::: SOURCE TEXT

Lawsuit targets logging in Rio Grande forest |

Lawsuit targets logging in Rio Grande forest

Judith Kohler
The Associated Press
Aspen, CO Colorado

DENVER ” Two environmental groups are suing to stop logging in southwest Colorado on forest land that feeds the headwaters of the Rio Grande.

The lawsuit filed Monday in federal court by WildEarth Guardians and Colorado Wild claims the U.S. Forest Service’s approval of logging the 3,500-acre site in the Rio Grande National Forest violates federal laws.

The lawsuit contends federal officials didn’t consider a reasonable range of alternatives or apply sound science.

Forest Service spokesman Mike Blakeman said Tuesday that the agency doesn’t comment on ongoing litigation.

“Watershed issues are really fundamental to our concerns,” said Ryan Bidwell of the Durango-based Colorado Wild.

The group is concerned about erosion spilling into waters feeding the river, which supplies drinking and irrigation water throughout the Southwest. Bidwell said the land east of Wolf Creek Pass hasn’t recovered from widespread logging more three decades ago.

Logging was first approved on Handkerchief Mesa in 1999 but was scrapped after Colorado Wild successfully appealed the plan. The project was revived last year and upheld by the forest supervisor on appeal.

The Forest Service said in an environmental assessment of the plan that allowing the logging would help the area timber industry. The agency said the project would also improve the forest’s health by promoting the growth of more desirable trees and stemming insect infestations and disease by removing infected trees.

But Mike Harris of the University of Denver Environmental Law Clinic, which filed the lawsuit on the environmental groups’ behalf, said the logging will further damage land in poor condition from past clear cutting and threaten the quality of the Rio Grande.

Area soils are compacted, which means they’re less able to absorb water, according to the lawsuit.

Bidwell of Colorado Wild questioned plans to remove overgrowth and leave younger trees because an infestation of spruce budworms is killing younger, smaller trees in the area.

“The only benefit to the project is timber coming off the ground,” Bidwell said.

Harris said the environmental groups want the Forest Service to approve a true restoration plan for the area.

“They should look at the whole health of an ecosystem instead of just a salvage operation,” Harris said.

Rio Grande National Forest Supervisor Dan Dallas said in a decision last year upholding the project that the district ranger took a “hard look” at all the relevant issues . He said watershed function and integrity were identified as key issues and potential erosion was directly addressed.

The area analyzed covered 92,000 acres on Handkerchief Mesa.

::::::
::: PROVIDED MATERIAL

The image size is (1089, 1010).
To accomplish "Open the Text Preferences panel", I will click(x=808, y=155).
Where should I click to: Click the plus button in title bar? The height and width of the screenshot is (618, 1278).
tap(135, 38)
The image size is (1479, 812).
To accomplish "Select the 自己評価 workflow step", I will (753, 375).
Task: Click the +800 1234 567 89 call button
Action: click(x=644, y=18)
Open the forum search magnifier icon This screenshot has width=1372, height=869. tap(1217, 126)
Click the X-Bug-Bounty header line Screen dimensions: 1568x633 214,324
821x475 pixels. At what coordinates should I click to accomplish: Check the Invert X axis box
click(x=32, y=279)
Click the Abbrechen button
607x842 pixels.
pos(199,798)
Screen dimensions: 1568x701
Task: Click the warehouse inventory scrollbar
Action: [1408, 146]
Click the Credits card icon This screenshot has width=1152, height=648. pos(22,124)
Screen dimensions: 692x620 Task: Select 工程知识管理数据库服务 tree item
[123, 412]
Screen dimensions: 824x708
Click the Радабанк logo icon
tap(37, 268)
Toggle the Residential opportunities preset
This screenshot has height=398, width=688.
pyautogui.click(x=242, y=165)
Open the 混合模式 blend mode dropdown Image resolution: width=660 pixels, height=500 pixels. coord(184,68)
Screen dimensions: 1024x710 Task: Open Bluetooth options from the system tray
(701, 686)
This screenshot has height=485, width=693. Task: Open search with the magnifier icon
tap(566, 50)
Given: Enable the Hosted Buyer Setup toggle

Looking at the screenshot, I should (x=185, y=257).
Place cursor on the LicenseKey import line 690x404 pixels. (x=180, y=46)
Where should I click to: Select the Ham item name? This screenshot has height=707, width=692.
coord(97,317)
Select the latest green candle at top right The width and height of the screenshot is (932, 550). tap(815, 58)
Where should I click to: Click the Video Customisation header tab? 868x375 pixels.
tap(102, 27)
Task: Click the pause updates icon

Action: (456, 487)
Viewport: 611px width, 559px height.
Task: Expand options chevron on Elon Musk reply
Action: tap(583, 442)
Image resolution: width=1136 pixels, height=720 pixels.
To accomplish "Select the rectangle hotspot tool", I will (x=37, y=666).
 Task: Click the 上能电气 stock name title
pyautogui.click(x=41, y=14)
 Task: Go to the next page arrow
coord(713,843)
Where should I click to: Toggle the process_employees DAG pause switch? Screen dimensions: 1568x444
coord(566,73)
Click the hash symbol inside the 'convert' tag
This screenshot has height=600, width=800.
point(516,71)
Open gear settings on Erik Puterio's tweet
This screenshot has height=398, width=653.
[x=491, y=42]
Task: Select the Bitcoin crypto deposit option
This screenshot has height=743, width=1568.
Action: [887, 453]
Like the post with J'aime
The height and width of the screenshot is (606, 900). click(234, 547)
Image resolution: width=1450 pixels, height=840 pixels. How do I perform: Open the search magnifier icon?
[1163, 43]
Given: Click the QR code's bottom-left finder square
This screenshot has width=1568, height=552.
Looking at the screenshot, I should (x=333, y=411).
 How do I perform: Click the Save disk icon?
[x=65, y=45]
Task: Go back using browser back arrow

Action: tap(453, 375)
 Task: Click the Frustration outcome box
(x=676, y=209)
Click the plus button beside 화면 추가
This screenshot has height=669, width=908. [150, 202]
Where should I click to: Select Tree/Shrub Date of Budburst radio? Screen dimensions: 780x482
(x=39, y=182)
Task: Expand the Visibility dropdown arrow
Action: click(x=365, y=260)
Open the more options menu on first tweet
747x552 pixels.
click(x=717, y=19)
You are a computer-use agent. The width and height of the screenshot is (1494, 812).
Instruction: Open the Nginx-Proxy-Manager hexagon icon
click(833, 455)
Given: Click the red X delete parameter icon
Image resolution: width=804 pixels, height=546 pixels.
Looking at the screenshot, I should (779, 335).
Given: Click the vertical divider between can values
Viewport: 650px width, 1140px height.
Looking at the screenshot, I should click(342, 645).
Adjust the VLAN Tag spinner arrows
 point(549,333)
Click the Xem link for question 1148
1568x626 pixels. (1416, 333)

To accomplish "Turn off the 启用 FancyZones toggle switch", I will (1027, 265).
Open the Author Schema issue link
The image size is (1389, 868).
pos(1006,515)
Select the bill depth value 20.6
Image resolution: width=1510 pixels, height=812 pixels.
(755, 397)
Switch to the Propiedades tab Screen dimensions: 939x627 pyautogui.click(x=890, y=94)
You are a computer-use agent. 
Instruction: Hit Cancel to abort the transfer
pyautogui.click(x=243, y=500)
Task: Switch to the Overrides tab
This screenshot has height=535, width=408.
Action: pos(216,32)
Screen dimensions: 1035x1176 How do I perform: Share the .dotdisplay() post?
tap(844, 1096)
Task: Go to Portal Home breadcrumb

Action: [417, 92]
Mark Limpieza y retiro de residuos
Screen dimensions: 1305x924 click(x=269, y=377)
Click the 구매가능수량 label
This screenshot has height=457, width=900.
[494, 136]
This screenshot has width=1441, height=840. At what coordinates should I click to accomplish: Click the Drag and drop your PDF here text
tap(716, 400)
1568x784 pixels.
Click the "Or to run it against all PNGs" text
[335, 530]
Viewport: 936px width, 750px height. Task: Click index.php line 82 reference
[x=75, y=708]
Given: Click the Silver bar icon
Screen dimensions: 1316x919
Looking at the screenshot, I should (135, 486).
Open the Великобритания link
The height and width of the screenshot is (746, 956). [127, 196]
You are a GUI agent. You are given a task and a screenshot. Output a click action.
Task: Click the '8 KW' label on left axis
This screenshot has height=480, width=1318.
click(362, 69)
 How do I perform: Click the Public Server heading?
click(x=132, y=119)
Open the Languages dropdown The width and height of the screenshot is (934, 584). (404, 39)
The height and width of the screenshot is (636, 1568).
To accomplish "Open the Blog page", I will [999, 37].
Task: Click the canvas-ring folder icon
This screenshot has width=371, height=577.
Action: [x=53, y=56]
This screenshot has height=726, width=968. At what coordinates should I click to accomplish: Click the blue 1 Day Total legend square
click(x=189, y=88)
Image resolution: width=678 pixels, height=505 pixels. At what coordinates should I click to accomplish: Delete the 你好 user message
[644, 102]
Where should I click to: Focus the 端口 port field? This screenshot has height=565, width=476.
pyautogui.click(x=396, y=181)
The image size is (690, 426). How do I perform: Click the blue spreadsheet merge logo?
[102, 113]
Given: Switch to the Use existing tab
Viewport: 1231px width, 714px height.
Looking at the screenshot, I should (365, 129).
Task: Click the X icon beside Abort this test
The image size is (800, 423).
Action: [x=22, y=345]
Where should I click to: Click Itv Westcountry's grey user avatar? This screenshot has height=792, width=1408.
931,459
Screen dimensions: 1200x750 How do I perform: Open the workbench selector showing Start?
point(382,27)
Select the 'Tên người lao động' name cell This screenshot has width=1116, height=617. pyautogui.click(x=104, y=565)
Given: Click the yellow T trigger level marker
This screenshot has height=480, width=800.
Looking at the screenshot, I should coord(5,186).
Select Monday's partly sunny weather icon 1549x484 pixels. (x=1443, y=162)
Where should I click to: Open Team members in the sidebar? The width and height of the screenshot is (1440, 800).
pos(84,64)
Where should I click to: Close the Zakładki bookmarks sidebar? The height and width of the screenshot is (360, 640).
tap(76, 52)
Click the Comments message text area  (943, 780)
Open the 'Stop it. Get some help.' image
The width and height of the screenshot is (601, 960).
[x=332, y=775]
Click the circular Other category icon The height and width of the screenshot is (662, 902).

::::::

• _TO DO_:
1 > For each statement about the article on the Rio Grande logging lawsuit, answer yes or no and quote the words from the article that decide it. (a) The lawsuit was filed in state court. (b) Logging on Handkerchief Mesa was first approved in 1999. (c) Colorado Wild is based in Denver.
2 > Answer these questions from the article on the Rio Grande logging lawsuit.
(a) How many acres is the site whose logging the Forest Service approved?
(b) What insect is killing younger, smaller trees in the area?
(c) How many acres on Handkerchief Mesa did the analyzed area cover?

• _WRITTEN RESPONSES_:
1 >
(a) No: "The lawsuit filed Monday in federal court by WildEarth Guardians and Colorado Wild"
(b) Yes: "Logging was first approved on Handkerchief Mesa in 1999"
(c) No: "the Durango-based Colorado Wild"

2 >
(a) 3,500 acres
(b) Spruce budworms
(c) 92,000 acres